Task material =
==================================================
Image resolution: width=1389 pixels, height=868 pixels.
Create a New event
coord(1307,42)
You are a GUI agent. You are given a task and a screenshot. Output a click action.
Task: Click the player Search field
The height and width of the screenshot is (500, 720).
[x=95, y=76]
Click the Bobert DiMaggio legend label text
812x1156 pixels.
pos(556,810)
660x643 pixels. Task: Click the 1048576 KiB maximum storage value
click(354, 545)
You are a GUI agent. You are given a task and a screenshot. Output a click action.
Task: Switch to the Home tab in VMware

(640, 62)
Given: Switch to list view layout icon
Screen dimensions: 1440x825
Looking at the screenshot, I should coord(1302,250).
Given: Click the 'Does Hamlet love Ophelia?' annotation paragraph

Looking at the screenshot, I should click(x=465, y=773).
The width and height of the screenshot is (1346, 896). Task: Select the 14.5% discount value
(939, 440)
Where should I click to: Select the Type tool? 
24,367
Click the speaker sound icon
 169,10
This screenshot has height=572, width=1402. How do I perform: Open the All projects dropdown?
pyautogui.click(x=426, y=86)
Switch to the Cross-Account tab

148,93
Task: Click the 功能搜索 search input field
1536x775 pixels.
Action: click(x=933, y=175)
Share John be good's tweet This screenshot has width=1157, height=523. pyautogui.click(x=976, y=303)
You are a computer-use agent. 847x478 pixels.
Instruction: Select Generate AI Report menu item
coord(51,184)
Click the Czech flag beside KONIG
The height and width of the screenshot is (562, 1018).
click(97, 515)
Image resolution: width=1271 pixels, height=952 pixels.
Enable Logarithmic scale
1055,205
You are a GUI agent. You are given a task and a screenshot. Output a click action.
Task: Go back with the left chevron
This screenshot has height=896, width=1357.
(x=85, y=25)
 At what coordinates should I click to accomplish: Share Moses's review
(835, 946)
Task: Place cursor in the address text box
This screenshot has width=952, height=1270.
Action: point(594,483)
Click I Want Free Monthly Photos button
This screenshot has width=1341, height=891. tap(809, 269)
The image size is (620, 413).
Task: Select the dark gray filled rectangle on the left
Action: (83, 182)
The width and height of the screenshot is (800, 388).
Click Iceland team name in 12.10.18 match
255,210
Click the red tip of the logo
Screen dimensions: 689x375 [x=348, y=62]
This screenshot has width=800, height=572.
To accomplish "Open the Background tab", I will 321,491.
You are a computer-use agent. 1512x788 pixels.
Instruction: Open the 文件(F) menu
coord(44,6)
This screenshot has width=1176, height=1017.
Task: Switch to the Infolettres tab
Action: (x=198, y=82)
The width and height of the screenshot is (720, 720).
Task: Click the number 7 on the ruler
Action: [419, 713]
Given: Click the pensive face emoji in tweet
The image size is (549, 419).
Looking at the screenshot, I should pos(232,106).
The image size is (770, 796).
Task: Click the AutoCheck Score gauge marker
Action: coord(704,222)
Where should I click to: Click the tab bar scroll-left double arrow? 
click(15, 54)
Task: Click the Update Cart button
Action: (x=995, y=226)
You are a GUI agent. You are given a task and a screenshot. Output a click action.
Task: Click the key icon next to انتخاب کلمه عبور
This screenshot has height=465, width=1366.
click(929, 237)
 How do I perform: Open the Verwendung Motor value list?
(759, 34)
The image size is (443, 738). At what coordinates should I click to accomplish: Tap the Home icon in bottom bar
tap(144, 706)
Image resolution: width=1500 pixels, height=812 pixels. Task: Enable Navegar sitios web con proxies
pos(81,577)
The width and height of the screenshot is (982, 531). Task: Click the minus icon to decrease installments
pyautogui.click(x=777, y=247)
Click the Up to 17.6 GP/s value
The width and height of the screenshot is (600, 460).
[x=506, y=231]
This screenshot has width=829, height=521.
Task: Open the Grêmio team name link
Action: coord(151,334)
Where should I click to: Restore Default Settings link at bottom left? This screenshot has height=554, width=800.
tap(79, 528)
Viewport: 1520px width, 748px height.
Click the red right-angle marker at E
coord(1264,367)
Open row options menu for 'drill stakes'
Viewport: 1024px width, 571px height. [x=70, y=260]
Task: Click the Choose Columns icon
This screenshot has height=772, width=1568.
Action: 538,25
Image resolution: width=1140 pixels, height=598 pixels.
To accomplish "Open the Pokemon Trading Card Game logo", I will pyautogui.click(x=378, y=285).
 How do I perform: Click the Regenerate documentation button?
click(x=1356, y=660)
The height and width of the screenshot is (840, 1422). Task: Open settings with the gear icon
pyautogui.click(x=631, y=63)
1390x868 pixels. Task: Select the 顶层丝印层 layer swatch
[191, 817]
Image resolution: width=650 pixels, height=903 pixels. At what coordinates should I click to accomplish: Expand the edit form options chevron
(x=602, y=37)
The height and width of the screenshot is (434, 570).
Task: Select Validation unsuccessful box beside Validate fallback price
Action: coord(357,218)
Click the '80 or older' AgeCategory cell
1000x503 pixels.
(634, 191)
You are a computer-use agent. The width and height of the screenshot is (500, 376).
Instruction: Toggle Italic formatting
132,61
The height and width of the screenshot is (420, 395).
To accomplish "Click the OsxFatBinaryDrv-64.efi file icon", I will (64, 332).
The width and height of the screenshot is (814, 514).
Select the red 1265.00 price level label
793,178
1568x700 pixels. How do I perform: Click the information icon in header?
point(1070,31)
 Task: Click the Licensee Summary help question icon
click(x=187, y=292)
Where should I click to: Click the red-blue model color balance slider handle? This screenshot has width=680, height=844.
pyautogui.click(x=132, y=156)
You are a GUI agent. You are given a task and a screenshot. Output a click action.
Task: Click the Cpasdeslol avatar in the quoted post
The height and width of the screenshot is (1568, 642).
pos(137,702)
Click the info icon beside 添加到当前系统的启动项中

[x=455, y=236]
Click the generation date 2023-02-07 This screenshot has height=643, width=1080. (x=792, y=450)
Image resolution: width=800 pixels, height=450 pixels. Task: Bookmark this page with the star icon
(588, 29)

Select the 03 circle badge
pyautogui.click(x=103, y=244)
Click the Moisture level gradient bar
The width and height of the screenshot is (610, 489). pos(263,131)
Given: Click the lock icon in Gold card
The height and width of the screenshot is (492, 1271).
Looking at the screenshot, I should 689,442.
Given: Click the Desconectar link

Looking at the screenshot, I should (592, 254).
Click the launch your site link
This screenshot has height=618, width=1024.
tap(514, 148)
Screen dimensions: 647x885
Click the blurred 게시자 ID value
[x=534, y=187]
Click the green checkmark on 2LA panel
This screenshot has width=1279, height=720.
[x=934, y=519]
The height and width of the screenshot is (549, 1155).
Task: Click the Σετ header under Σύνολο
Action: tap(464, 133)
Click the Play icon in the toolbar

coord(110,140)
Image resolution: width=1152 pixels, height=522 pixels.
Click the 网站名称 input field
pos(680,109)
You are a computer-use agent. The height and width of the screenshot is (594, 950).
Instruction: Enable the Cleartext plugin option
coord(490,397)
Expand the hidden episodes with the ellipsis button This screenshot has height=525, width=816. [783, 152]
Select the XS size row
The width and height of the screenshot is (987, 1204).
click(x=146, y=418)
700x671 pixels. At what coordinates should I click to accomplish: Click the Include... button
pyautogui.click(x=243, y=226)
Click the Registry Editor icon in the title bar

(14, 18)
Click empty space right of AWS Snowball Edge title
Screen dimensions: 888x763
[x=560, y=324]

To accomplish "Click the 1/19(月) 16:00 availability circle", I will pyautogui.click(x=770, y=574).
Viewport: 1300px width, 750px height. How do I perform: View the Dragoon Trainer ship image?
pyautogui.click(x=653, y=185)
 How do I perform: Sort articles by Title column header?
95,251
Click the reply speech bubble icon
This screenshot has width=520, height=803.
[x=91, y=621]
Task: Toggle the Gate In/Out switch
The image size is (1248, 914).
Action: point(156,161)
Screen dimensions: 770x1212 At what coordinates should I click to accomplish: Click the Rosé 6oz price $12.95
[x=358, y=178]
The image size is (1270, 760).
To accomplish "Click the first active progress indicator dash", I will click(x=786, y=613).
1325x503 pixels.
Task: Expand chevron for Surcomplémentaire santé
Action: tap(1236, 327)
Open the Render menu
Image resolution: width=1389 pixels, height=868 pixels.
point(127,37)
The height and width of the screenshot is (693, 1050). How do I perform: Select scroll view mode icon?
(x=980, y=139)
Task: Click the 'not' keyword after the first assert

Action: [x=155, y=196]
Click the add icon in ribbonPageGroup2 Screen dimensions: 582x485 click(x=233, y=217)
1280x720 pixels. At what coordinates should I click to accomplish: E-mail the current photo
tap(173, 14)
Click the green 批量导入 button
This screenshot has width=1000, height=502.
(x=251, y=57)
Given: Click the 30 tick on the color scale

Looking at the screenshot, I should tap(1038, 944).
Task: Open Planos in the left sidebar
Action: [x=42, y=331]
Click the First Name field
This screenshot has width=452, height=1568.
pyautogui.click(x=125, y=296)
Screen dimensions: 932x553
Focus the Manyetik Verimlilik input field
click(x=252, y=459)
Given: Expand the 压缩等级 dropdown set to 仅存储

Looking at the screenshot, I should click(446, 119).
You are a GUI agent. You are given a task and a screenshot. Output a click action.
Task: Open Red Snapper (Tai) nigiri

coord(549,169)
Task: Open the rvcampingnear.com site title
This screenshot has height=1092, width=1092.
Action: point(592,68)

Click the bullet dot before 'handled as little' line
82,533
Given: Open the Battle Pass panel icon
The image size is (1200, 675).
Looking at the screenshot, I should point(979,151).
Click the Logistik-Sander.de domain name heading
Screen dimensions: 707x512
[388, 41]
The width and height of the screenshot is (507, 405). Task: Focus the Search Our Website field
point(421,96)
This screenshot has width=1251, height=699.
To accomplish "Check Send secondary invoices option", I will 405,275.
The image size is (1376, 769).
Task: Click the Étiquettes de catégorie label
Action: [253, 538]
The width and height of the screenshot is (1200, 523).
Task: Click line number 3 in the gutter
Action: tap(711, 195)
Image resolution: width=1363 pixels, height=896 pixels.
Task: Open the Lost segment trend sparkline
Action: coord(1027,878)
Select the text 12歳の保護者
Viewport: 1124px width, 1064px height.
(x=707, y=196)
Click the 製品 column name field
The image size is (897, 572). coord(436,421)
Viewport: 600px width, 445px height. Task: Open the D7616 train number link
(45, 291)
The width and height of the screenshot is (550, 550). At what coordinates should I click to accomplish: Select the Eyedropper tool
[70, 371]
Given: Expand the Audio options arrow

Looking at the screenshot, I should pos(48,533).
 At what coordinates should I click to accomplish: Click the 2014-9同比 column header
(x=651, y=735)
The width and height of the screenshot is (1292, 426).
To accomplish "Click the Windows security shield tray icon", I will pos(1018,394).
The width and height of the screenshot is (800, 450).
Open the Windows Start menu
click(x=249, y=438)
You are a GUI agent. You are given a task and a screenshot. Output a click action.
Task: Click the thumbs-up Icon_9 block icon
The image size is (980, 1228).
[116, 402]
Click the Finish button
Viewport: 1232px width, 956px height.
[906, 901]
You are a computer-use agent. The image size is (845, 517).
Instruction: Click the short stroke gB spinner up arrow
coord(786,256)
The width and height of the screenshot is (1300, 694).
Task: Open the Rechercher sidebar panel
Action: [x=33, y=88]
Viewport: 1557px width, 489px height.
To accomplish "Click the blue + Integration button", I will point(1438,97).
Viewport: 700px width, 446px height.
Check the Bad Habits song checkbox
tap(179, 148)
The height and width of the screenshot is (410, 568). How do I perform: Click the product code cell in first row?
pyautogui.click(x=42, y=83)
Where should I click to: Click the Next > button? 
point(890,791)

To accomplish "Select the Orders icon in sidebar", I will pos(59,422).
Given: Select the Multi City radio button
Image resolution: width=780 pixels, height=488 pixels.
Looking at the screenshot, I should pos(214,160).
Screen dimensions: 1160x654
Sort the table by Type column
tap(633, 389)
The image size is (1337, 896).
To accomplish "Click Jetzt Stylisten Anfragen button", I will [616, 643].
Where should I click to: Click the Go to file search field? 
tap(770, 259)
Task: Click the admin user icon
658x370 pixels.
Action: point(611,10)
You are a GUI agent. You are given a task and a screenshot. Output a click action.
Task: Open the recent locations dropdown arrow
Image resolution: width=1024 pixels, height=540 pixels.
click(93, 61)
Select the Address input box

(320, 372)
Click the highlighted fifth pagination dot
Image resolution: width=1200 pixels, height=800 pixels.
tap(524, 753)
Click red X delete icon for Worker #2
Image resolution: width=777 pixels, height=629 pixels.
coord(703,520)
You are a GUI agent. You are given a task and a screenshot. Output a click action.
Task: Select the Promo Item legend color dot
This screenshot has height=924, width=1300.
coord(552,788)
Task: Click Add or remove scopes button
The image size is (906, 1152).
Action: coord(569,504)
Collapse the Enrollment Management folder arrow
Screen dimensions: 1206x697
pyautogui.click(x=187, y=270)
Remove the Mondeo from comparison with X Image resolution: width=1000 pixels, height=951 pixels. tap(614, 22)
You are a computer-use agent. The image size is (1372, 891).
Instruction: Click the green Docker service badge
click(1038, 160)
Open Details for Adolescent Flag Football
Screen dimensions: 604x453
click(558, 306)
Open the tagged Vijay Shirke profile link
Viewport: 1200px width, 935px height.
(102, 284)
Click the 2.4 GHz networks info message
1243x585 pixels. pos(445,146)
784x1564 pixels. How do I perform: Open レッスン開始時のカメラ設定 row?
==================================================
Exercise details =
Calculate the number of lines above that include the word "tweet", giving that number by itself.

Problem solution =
2